Though hardly a newsmaker (unlike the Las Piñas-Parañaque bird sanctuary), Sitio Pulo has been attracting professional bird-watchers even from abroad.
This is why the barangay, in partnership with a private organization, is planning to put up a boardwalk going to the island, down to the mangrove area, for better public access.
“Right now, boats cannot dock near the shore because of the mud. Once the boardwalk is in place, it will be easier for people to go to the mangroves, whether they are bird-watchers, tourists or volunteers who want to help us protect or clean the island,” De Guzman said.
A floating restaurant could be added later for a more enjoyable visit, he added. “It can pick up passengers from the bus terminal on C4 Road and drop them off at the boardwalk.”
The barangay, the city government and other organizations conduct regular cleanup activities on the island, but De Guzman and Relos said these may not be enough to restore the island’s pristine condition.
“The trash is just overwhelming. We usually bring 200 sacks and they are easily filled, with a lot more garbage left,” he said.
And there’s also the issue of the informal settlers on the island. “Some families there make charcoal for a living.
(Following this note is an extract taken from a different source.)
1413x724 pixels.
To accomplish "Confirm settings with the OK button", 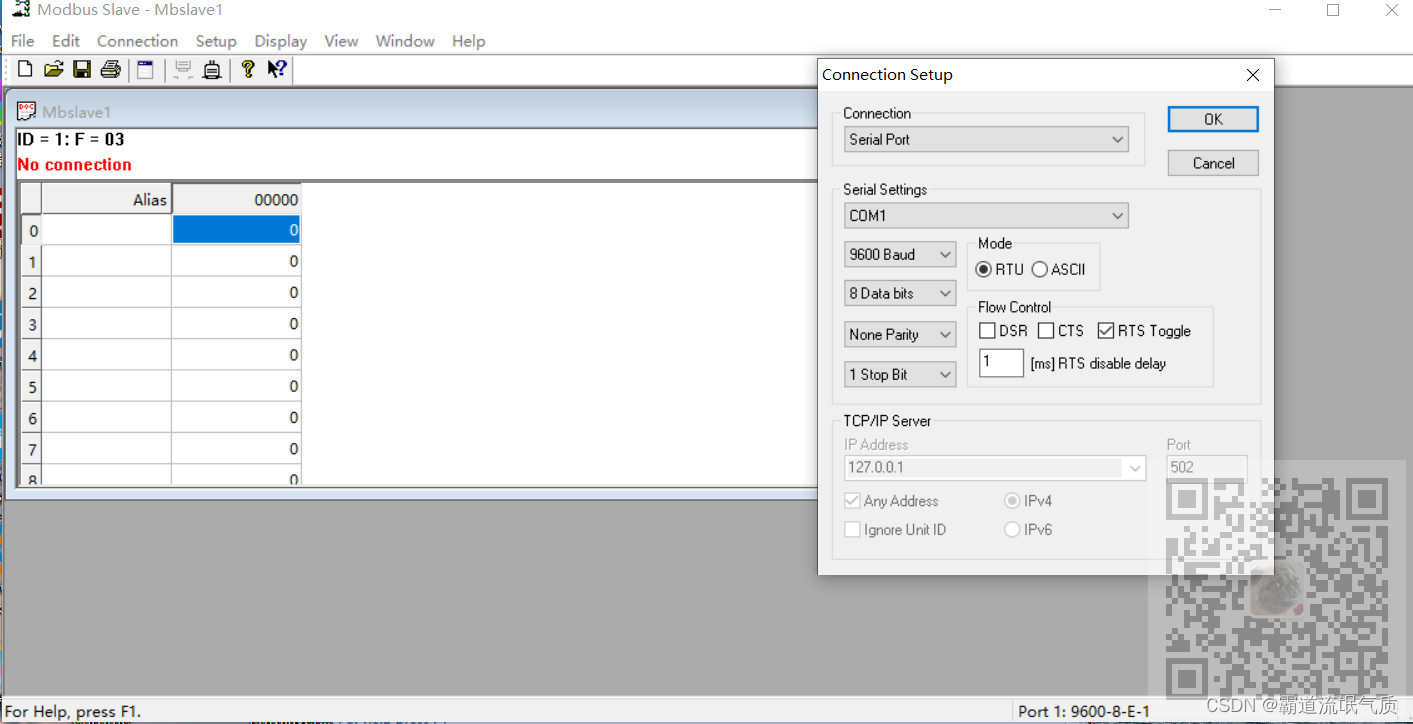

We have asked them not to cut the mangroves for making charcoal, but we get reports that they still do. We asked them again to stop producing coal this month, and we hope to relocate them soon away from the island,” De Guzman said.
The barangay currently pays two men to watch over the mangroves, especially those that were recently planted.
But perhaps the biggest threat faced by the island’s ecosystem is something the Navotas City government and the DENR itself have allowed to exist right next to the island: a 40-hectare sanitary landfill.
Operated since 2006 by the Philippine Ecology Systems Corp., the landfill occupies space that previously hosted fish ponds.
“It’s the biggest irony on this island. We have here a haven for birds, but with a landfill sharing the land,” Relos said. “Ideally, the dump should not be there.”
The city government is also reportedly planning to reclaim parts of the coastal area for commercial or industrial use, which may also affect the island.
Navotas Mayor John Reynald Tiangco said the city government would work for a win-win situation.
“We support the eco-tourism and environmental protection of Sitio Pulo, and we are joining the tree-planting and cleanup activities and other plans for the area,” Tiangco said.
“Regarding the reclamation, that’s still on the drawing board right now. But as much as possible, if we can achieve a balance (between) development and preservation, we will pursue that. I don’t believe we need to choose just one or the other. We will seek a win-win situation if the reclamation is approved,” Tiangco added.